Myth No. 1: You need to know which house you’re buying before approaching a mortgage lender.
This is completely untrue. While it may be understandable to think that way, it is actually wiser to approach a mortgage lender before you start shopping for your new home.
Consider this very common and very unfortunate scenario. After deciding to buy a home, you spend several months scouring the market, viewing listings, going to open houses, and dealing with real estate brokers. Finally, your search pays off. You finally find your dream house. It is perfect in every way. It answers your every need and fits with all your future plans. At this point, you start looking for a mortgage lender. Fortunately, there are tons of them on the market. Unfortunately, none of them are willing to give you a loan for your dream house. Simply put: it is beyond your budget and it makes no fiscal sense for the lenders to loan you a significant amount of money which you can never repay.

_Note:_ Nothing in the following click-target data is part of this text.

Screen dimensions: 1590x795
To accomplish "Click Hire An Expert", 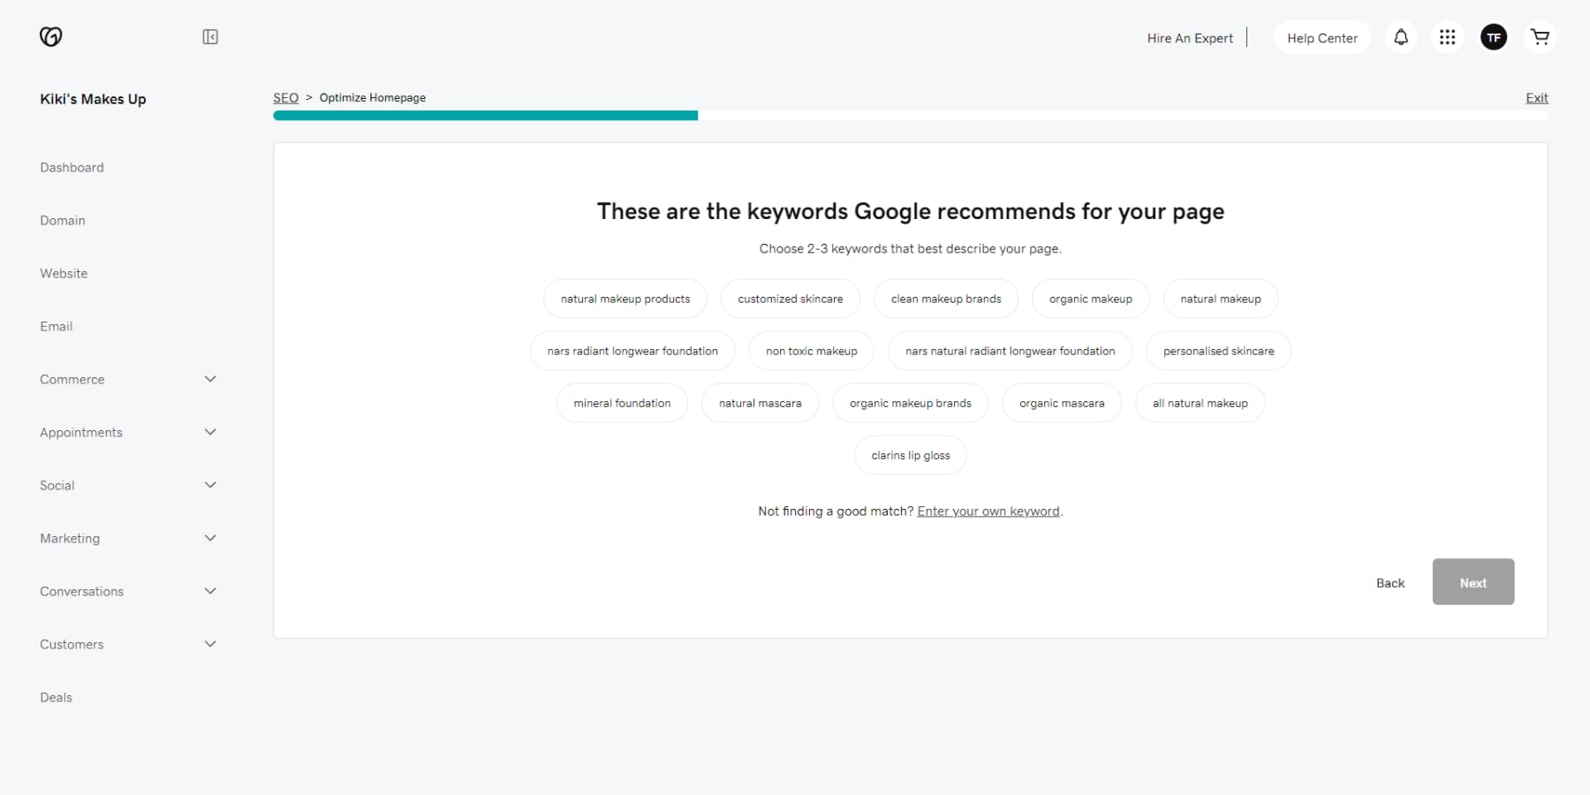I will click(1189, 38).
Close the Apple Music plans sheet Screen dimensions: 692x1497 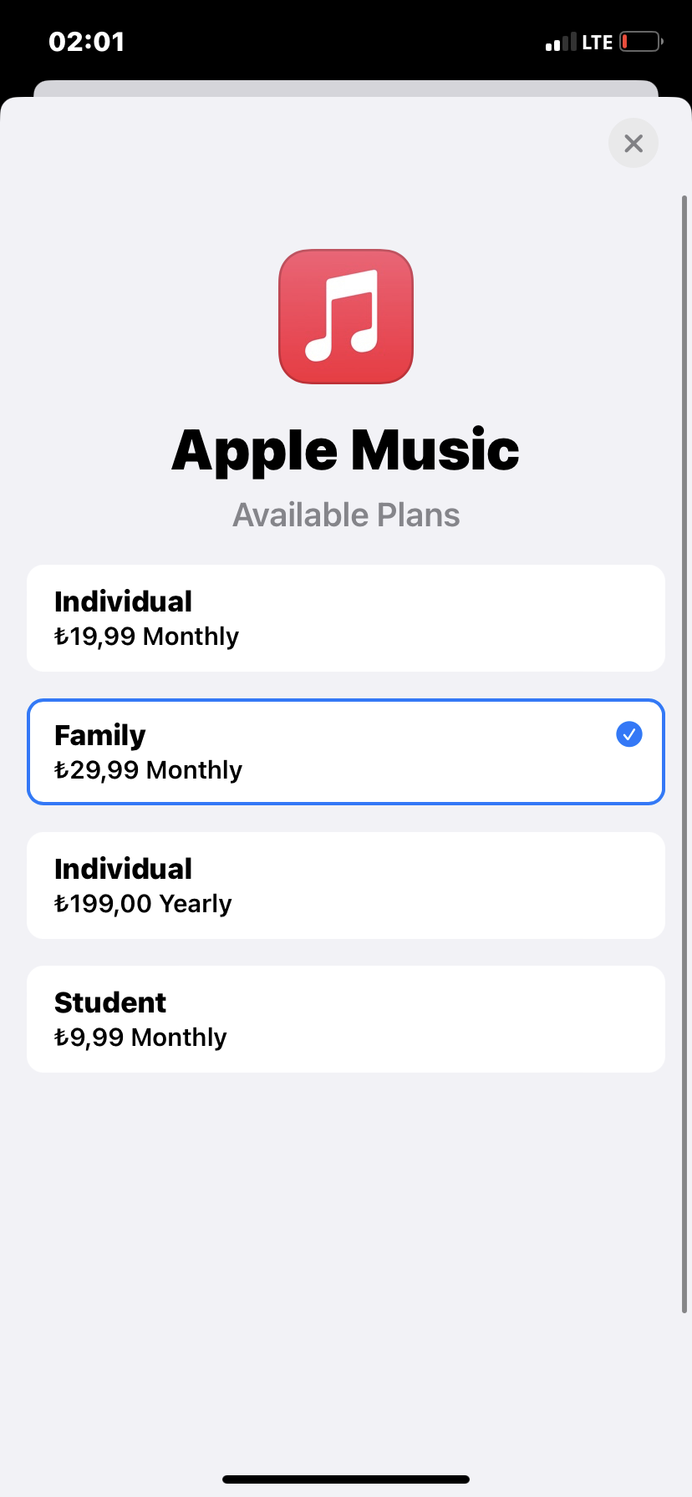[633, 143]
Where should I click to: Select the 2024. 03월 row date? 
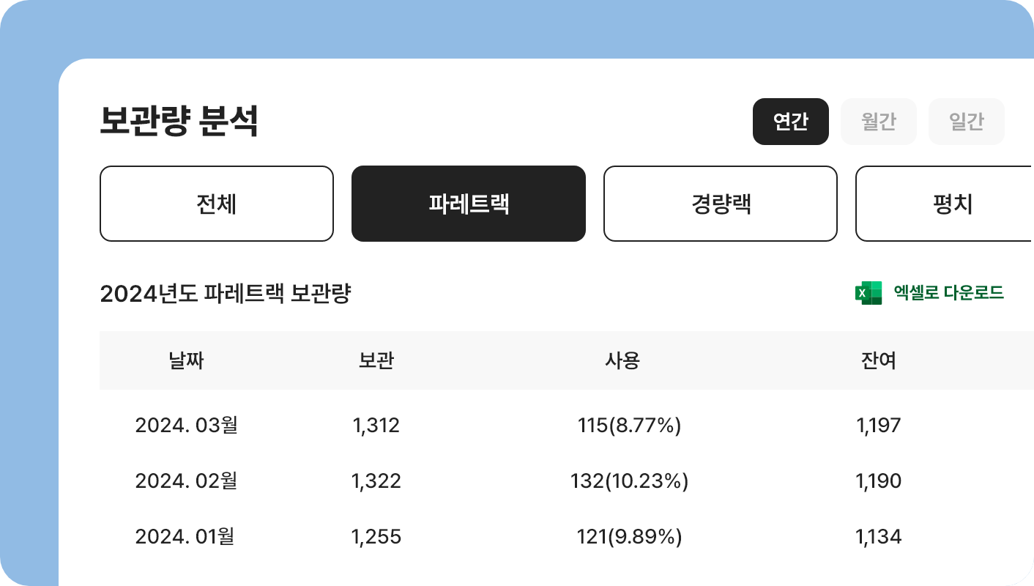[x=186, y=425]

Imagine how you’d feel in that scenario. Clearly, you would feel depressed, frustrated, and discouraged to say the least. This is exactly why you should look for a mortgage lender first. Doing so will allow you to know your budget and adjust your expectations accordingly. Moreover, you’d be able to significantly streamline your search by avoiding all listings that are above your price range. This will not only help you save a lot of time and effort during your search, but will also allow you to save face with your real estate broker and sellers.
Myth No. 2: You need a perfect credit score to get your mortgage application approved.

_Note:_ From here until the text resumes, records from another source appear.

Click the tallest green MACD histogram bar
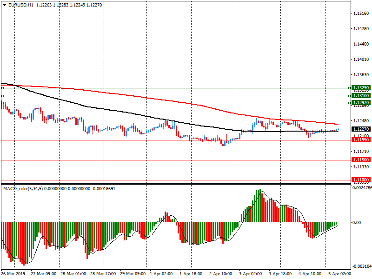Viewport: 372px width, 279px height. coord(259,206)
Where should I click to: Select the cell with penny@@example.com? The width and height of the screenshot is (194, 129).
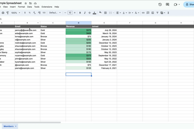click(x=27, y=30)
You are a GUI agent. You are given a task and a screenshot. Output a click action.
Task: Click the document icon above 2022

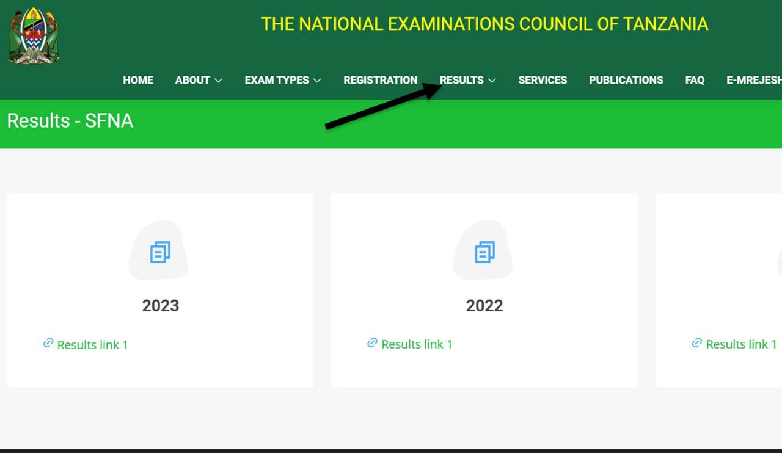(x=484, y=252)
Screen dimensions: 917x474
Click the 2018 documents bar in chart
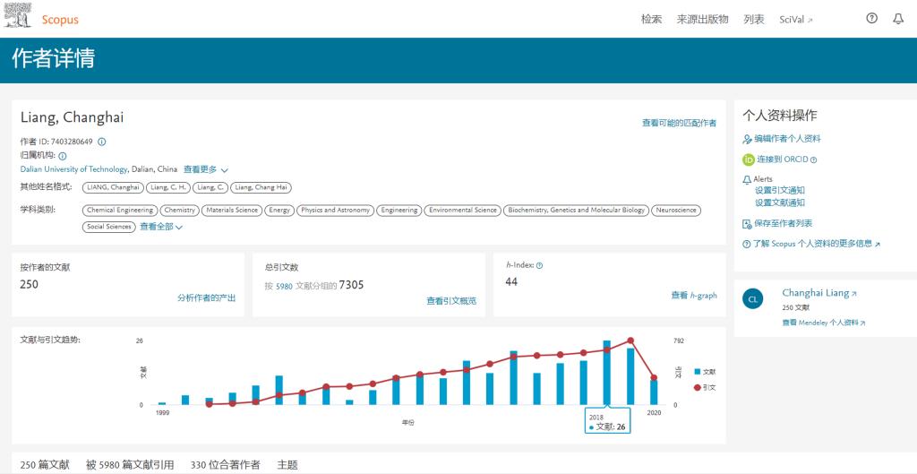click(x=607, y=374)
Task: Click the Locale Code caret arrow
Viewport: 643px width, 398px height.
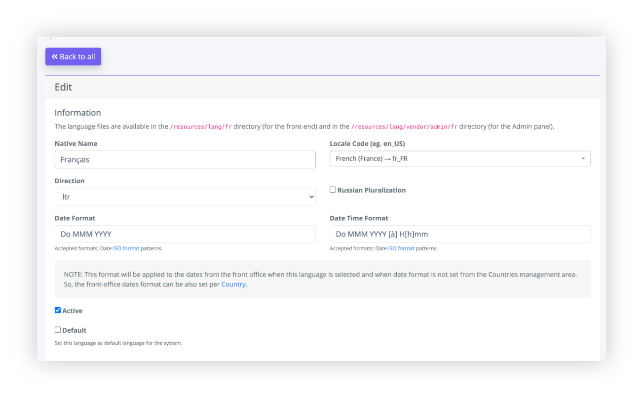Action: point(583,159)
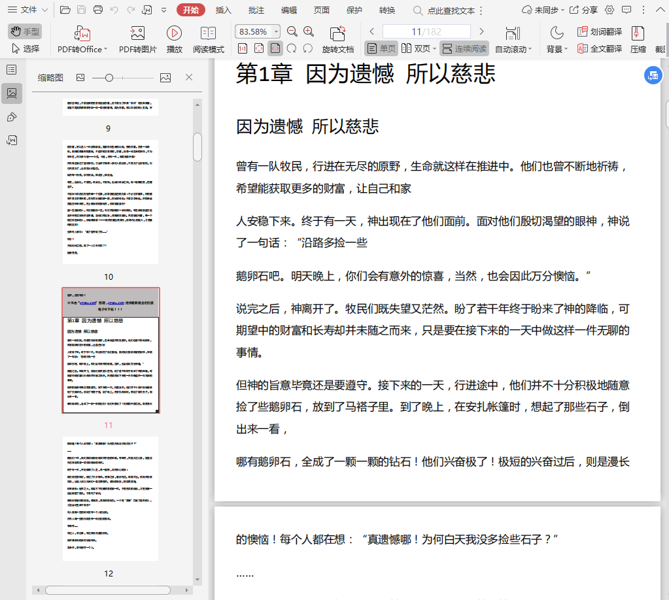The height and width of the screenshot is (600, 669).
Task: Expand the 83.58% zoom level dropdown
Action: 276,31
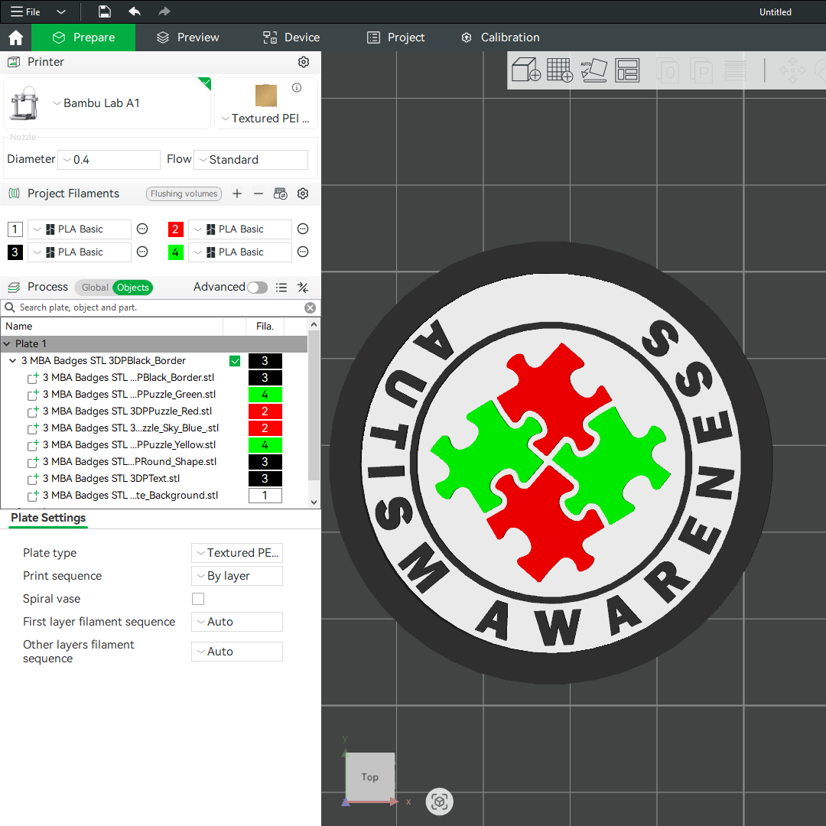Reset camera view icon near Top cube
The height and width of the screenshot is (826, 826).
(440, 802)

Well, this myth is at least partially true. However, your credit score does not need to be perfect, it just needs to be high enough to justify the amount of your mortgage. For example, FHA loans typically require a credit score of 500, while conventional loans need at least 650. A lot of factors determine your credit score. Payment history, revolving credit, available credit, and debt-to-income ratio are just some of the factors which determine your trustworthiness as a creditor. However, since the aforementioned factors are pretty hit or miss, a lot of mortgage lenders tend to consider outside factors as well. These factors include the steadiness of the applicant’s income and his general reputation in the local community, if relevant.

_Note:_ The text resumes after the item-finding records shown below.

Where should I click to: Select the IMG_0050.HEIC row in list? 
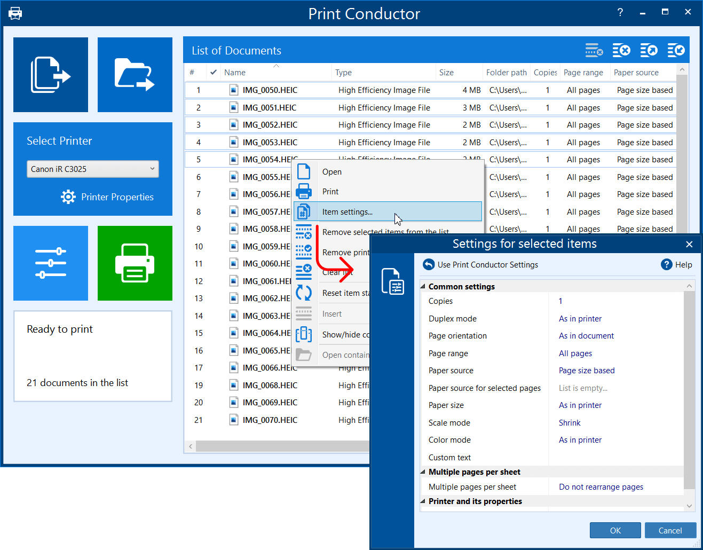[x=270, y=90]
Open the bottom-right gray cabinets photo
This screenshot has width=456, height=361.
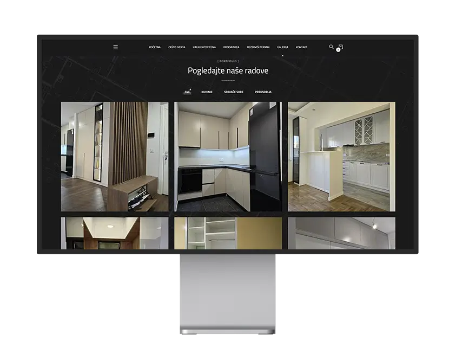tap(341, 234)
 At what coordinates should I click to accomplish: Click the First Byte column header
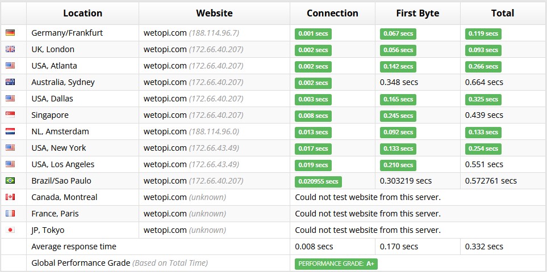pyautogui.click(x=417, y=13)
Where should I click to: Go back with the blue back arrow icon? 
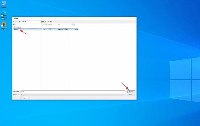pyautogui.click(x=43, y=22)
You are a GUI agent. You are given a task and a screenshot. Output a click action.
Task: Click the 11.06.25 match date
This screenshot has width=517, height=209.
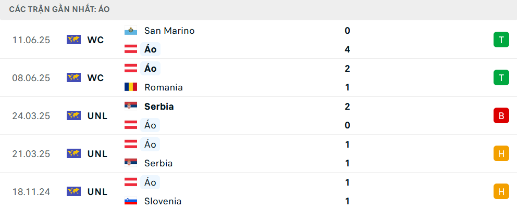coord(31,40)
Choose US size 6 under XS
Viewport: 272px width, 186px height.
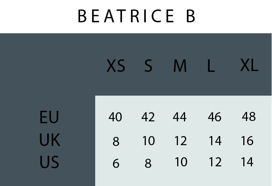click(116, 164)
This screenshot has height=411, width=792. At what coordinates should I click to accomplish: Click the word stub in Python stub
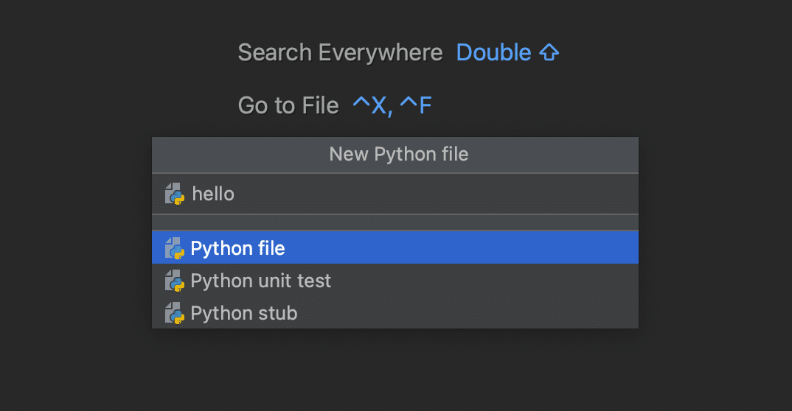click(278, 313)
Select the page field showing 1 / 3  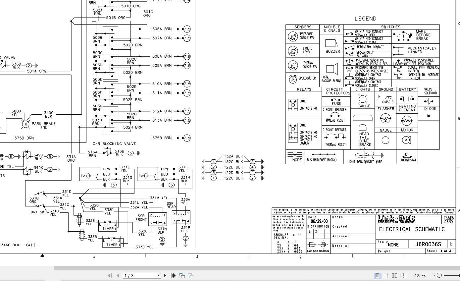pyautogui.click(x=139, y=275)
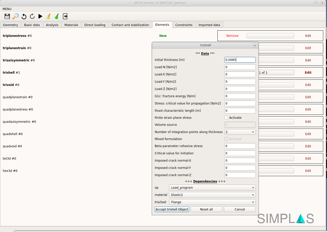The width and height of the screenshot is (327, 232).
Task: Click the undo arrow icon
Action: 24,16
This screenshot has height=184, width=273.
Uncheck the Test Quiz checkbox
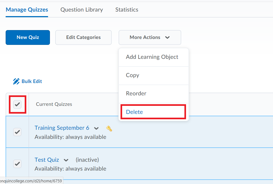click(x=17, y=164)
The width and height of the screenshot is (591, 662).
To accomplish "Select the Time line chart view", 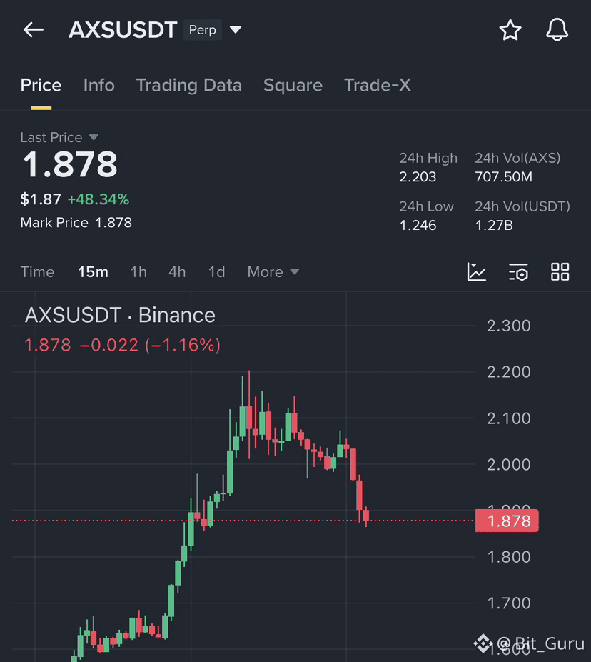I will (37, 272).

Myth No. 3: You need to make a large down payment.
Although its true that larger down payments will result in lower monthly amortizations, you don’t need to make a large down payment. The fear of making a large down payment is understandable. Not everyone can afford to take out a huge part (if not the entirety of) their life savings to buy a house. There will always be bills to pay, so it’s also unwise to blow all your money without leaving an emergency fund for unexpected expenses.
Some buyers don’t even need to put up the usual 20% down payment. To avoid the large expense, many of these buyers took advantage of government-sponsored financing programswhich significantly lower the amount of down payment required. You should definitely do a little more research on these programs if you want to learn more about low down payments. Nevertheless, do keep in mind that the lower down payment is, the larger the monthly amortization will be.
Myth No. 4: A 30-year fixed-rate mortgage is your best choice.
This type of mortgage may be the most popular, but it is certainly not the best under every circumstance. Spreading the payment over 30 years will make the monthly amortization more affordable. However, it will be more expensive after you consider the interest you need to pay off. Moreover, you might not even own the home for that long. A lot of buyers purchase their first home only to resell it several years later.
Myth No. 5: You need to stick with the lender that approved you.
This myth can be chalked up to basic human nature. After all, if someone shows trust in us, it is only natural that we reciprocate their trust. If you’re doing this with your lender, you are certainly playing nice but you’re not playing smart. The best thing to do is to keep searching and examine all your options before objectively deciding which lender is offering the best terms.